Stored records
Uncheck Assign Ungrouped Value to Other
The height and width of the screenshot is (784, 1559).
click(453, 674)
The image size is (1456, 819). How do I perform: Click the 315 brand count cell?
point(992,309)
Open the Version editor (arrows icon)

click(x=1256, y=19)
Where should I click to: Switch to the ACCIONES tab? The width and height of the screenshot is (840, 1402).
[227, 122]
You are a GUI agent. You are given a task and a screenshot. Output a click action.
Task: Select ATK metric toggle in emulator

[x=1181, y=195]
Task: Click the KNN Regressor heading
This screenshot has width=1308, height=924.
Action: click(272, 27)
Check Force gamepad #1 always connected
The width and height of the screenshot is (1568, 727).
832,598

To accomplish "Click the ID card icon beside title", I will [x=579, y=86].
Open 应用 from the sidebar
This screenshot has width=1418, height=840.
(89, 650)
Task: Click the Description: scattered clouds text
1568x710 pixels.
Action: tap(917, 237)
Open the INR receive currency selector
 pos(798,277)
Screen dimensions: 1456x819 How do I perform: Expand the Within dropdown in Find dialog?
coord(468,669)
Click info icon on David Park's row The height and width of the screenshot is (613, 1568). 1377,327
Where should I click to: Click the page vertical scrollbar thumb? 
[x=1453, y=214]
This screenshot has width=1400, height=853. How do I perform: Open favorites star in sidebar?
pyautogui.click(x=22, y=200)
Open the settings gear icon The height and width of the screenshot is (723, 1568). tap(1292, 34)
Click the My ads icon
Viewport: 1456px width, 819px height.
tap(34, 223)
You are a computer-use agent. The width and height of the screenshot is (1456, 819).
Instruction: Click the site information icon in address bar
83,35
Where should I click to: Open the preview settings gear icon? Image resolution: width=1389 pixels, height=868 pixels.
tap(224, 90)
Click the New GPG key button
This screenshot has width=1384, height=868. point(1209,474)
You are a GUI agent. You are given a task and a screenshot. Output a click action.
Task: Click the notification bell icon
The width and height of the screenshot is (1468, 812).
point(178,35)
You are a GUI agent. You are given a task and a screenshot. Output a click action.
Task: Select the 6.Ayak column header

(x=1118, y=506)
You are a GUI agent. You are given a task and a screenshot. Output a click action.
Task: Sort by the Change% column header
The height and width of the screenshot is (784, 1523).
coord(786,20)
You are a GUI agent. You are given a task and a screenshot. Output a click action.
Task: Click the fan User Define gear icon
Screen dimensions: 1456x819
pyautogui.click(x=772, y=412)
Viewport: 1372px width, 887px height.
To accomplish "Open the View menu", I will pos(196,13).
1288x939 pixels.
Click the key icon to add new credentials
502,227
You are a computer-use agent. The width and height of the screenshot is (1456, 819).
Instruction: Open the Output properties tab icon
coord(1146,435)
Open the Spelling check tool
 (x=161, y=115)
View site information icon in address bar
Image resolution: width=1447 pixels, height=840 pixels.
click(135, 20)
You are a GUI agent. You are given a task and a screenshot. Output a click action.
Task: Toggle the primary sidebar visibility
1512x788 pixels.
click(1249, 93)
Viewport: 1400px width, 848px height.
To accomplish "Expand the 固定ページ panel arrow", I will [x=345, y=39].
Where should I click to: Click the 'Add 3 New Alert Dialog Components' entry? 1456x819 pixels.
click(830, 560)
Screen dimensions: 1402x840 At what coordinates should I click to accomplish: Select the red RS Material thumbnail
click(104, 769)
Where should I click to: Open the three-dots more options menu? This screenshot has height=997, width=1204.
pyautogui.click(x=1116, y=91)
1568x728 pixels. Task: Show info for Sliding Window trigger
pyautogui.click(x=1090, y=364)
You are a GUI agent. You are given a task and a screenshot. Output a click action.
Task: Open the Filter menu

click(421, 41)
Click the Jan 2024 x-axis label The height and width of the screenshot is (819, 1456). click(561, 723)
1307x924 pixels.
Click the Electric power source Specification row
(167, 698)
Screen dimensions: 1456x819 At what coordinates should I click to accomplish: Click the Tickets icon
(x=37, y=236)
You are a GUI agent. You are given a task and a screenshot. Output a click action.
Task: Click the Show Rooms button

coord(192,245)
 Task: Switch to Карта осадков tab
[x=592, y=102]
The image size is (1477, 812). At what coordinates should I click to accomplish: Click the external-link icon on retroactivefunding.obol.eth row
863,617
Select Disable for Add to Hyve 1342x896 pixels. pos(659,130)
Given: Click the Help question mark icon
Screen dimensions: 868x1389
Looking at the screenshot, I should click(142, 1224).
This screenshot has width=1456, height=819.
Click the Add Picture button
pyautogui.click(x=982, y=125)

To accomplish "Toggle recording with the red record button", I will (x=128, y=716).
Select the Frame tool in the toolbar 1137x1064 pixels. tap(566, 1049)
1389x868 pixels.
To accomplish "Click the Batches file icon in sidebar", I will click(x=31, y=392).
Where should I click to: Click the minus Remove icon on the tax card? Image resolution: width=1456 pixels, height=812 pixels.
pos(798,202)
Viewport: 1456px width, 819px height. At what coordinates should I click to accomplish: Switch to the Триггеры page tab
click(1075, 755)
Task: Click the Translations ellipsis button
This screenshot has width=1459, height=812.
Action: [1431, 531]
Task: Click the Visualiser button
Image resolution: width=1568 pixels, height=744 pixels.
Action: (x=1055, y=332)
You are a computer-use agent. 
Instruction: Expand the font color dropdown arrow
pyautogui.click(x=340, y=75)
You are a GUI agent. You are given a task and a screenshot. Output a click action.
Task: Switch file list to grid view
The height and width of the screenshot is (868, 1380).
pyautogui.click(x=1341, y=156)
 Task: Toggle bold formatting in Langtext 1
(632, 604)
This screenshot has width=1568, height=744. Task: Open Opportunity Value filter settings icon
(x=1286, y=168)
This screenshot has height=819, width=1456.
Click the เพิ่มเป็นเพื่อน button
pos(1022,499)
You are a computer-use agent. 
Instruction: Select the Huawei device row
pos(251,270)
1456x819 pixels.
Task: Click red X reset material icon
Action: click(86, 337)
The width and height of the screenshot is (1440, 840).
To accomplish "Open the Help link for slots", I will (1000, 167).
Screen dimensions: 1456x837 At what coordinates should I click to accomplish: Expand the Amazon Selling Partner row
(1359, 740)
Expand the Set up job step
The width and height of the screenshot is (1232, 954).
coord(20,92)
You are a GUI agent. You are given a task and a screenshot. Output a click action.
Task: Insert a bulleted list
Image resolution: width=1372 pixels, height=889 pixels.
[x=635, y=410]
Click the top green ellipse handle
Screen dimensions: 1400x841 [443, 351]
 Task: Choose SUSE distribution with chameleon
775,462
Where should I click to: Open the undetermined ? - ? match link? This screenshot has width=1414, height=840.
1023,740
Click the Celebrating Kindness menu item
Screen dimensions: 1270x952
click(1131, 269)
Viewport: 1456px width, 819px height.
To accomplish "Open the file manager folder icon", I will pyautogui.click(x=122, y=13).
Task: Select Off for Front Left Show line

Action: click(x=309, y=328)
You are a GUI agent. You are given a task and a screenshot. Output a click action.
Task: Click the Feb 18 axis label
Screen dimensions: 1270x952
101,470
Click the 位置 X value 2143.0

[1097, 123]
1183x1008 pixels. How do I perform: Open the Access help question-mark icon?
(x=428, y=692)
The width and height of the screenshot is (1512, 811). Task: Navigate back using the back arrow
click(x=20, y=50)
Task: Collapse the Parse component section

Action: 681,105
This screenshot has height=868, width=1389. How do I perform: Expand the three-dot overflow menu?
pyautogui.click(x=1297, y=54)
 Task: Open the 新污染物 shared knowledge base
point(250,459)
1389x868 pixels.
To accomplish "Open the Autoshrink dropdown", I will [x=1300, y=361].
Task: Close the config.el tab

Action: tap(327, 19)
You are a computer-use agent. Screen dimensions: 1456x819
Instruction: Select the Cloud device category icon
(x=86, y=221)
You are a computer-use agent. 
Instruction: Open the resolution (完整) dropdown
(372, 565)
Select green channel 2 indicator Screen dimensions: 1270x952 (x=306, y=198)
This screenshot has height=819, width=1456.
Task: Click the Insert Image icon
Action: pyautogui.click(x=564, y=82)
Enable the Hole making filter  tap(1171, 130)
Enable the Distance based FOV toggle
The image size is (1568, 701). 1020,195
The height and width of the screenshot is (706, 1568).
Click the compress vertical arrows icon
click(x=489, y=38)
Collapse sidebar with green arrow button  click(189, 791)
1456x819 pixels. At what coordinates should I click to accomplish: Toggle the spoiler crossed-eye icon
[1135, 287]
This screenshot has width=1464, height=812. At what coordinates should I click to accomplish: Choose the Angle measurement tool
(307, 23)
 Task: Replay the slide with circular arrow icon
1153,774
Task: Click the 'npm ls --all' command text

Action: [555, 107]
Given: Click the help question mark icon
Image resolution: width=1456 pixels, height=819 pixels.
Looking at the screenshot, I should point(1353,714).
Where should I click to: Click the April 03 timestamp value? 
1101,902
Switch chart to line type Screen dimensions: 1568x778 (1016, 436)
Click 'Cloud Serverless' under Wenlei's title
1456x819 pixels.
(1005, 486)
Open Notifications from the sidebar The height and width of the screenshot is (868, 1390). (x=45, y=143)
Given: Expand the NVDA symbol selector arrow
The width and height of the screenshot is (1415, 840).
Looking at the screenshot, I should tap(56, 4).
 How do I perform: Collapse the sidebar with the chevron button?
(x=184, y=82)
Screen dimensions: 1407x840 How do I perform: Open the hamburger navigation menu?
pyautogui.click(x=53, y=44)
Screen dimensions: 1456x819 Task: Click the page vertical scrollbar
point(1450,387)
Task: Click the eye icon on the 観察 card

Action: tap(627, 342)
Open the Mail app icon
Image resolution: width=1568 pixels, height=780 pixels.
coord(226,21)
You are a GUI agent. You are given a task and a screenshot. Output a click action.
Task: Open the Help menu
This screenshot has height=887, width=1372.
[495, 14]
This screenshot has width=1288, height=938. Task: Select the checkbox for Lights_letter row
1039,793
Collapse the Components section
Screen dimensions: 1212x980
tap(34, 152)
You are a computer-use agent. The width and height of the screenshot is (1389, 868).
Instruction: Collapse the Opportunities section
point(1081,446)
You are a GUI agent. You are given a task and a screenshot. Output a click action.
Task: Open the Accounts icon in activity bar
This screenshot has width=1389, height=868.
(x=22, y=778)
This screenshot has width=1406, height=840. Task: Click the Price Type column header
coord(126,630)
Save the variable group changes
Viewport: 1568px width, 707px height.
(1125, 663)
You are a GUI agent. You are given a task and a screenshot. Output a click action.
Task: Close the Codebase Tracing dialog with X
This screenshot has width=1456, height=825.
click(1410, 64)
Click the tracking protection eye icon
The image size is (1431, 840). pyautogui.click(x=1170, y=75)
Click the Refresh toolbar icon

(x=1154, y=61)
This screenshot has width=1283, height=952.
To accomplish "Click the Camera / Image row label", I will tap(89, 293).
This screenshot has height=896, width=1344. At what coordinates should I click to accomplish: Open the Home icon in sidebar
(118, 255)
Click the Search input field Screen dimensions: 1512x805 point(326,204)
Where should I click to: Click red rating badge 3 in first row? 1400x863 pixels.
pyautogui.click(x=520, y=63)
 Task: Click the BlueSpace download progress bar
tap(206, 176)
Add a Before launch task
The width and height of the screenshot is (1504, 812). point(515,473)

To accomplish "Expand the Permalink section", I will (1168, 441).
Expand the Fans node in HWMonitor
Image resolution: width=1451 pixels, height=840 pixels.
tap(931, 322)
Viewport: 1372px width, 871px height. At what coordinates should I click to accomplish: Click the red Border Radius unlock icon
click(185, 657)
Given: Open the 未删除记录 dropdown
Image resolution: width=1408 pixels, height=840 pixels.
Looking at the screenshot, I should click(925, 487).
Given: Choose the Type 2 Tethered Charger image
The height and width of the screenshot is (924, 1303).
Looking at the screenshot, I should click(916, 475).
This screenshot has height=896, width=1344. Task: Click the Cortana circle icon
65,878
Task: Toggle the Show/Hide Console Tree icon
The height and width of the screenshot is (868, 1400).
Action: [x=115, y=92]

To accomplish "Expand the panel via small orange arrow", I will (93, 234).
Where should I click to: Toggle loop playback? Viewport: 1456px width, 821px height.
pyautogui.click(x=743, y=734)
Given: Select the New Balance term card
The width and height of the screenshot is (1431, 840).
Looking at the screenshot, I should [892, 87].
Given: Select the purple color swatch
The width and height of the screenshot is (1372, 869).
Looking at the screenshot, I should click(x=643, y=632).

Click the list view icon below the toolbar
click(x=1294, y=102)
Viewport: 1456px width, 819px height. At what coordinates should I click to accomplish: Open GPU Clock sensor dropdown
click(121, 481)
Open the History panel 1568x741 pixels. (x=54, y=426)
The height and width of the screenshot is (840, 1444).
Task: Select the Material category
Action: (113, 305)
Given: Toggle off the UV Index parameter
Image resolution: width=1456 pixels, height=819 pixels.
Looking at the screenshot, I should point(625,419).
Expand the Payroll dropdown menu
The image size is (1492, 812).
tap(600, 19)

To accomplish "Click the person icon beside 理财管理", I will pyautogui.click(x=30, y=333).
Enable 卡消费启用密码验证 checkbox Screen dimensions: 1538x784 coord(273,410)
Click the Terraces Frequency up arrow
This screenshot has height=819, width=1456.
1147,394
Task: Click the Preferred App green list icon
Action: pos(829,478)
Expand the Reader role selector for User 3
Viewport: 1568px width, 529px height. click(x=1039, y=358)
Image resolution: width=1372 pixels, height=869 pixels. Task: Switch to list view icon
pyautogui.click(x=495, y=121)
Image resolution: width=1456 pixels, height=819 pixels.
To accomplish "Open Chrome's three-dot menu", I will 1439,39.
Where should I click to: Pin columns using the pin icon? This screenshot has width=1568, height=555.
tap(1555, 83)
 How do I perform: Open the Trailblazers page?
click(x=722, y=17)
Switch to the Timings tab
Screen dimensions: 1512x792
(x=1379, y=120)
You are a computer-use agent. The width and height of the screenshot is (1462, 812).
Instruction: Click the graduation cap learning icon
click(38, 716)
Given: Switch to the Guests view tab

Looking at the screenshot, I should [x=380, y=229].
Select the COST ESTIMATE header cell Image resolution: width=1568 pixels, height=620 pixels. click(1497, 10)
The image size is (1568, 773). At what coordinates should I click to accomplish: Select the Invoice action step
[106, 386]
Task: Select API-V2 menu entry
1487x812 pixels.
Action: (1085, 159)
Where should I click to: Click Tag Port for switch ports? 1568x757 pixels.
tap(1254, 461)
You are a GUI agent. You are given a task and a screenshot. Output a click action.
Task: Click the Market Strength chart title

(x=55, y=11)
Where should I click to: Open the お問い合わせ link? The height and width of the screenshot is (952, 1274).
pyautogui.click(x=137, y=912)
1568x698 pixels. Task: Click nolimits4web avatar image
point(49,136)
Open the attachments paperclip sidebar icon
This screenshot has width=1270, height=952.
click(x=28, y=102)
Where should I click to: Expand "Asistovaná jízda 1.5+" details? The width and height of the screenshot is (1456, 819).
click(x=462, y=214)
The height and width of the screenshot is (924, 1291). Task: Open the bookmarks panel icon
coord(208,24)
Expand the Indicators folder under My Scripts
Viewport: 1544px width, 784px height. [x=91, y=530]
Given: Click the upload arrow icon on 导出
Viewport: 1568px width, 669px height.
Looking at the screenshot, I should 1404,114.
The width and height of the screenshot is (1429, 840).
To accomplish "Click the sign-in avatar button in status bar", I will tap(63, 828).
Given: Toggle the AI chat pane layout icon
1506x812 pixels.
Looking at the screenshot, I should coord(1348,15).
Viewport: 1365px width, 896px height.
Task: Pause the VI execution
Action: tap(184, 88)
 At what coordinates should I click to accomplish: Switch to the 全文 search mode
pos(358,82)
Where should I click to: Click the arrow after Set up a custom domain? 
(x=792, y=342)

Instructions for the task. The answer should be all lines from the entries above that hold the word "label".

Solved problem.
Click the Jan 2024 x-axis label The height and width of the screenshot is (819, 1456). click(561, 723)
Task: Click the Feb 18 axis label
To accomplish "Click the Camera / Image row label", I will tap(89, 293).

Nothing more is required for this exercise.